### [SELECTED EXTRACT]
↓↓↓

We all know the five senses - sight, hearing, taste, smell, touch. But are there more?
In a garden sight will predominate - not just colour but shape, not just shape but movement, shades and shadows, the visual composition of the garden with lines leading to and across things, using focal points for statues, a shrub, a dramatic plant. And contrast is important - variegation, light an dark, green and red, other complimentary colours. Placing one particular colour next to another can heighten its intensity, change how the eye and the brain register the hue, taint, shade.
With hearing we do not just experience plants like grasses, the aspen, leaves in general rustling in a breeze, but intrusive sound from cars, rushing of water, birdsong, the susurration of the wind, a croak of frogs (is this a collective noun?) and call of spring lambs. Sometimes, if you listen carefully, there are stranger noises - the squeak of a mollusc, one's own heart beating, the squelch of a boot in wet ground. Of course we can make our own garden music with chimes and water features. Listening to running water is one of the pleasures of life.

↑↑↑

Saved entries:
↓↓↓

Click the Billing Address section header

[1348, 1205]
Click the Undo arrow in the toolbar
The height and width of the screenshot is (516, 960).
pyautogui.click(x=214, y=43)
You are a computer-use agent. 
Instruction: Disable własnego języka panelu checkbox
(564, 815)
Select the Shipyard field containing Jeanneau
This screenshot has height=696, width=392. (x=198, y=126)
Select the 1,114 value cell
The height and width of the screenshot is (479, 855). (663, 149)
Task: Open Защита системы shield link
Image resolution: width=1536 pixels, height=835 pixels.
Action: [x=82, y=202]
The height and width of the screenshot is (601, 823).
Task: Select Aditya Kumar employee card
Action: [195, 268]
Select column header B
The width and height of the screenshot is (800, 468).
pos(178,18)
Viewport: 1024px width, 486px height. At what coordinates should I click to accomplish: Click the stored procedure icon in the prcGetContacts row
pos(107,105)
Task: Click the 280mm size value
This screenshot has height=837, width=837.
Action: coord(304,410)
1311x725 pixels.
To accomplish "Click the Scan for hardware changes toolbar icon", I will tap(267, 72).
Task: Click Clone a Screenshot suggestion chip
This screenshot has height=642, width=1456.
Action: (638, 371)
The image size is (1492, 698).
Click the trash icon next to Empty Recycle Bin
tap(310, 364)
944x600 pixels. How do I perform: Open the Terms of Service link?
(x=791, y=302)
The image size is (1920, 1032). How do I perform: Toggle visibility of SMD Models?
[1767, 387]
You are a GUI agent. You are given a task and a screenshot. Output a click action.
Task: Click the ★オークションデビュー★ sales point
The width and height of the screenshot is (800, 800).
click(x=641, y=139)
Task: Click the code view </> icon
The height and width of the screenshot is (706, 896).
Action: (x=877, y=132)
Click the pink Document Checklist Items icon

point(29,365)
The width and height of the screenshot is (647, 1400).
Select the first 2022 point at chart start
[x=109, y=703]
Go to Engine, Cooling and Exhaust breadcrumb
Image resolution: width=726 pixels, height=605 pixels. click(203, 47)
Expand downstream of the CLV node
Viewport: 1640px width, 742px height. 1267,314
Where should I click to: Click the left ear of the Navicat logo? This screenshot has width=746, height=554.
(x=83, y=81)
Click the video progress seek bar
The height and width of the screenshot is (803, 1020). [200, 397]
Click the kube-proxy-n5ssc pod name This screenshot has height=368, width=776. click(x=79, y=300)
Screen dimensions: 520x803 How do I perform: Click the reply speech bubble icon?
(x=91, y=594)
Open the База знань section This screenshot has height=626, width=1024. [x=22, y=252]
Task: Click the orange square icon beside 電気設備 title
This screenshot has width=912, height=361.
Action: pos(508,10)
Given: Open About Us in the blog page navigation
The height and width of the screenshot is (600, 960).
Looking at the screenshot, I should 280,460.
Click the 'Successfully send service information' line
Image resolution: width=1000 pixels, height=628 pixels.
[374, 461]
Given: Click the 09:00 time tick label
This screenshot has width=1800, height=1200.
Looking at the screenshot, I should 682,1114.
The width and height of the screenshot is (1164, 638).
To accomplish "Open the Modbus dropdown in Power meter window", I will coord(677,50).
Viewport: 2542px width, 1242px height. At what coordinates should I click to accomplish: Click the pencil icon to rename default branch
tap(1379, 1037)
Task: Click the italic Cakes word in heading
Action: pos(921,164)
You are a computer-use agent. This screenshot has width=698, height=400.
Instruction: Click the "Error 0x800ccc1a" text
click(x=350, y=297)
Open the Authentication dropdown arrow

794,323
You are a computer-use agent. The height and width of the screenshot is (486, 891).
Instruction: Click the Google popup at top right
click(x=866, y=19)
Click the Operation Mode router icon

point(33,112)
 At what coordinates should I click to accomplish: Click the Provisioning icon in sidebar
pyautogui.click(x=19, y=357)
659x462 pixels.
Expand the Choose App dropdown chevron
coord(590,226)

↑↑↑

### [THINGS TO DO]
1: List the senses that the passage on garden senses names in its opening sentence.
2: From the passage on garden senses, quote the words starting at "We all know" and ending at "hue, taint, shade.".
These rows come from a different source than the passage on garden senses.

### [ANSWER SET]
1: sight, hearing, taste, smell, touch

2:
We all know the five senses - sight, hearing, taste, smell, touch. But are there more?
In a garden sight will predominate - not just colour but shape, not just shape but movement, shades and shadows, the visual composition of the garden with lines leading to and across things, using focal points for statues, a shrub, a dramatic plant. And contrast is important - variegation, light an dark, green and red, other complimentary colours. Placing one particular colour next to another can heighten its intensity, change how the eye and the brain register the hue, taint, shade.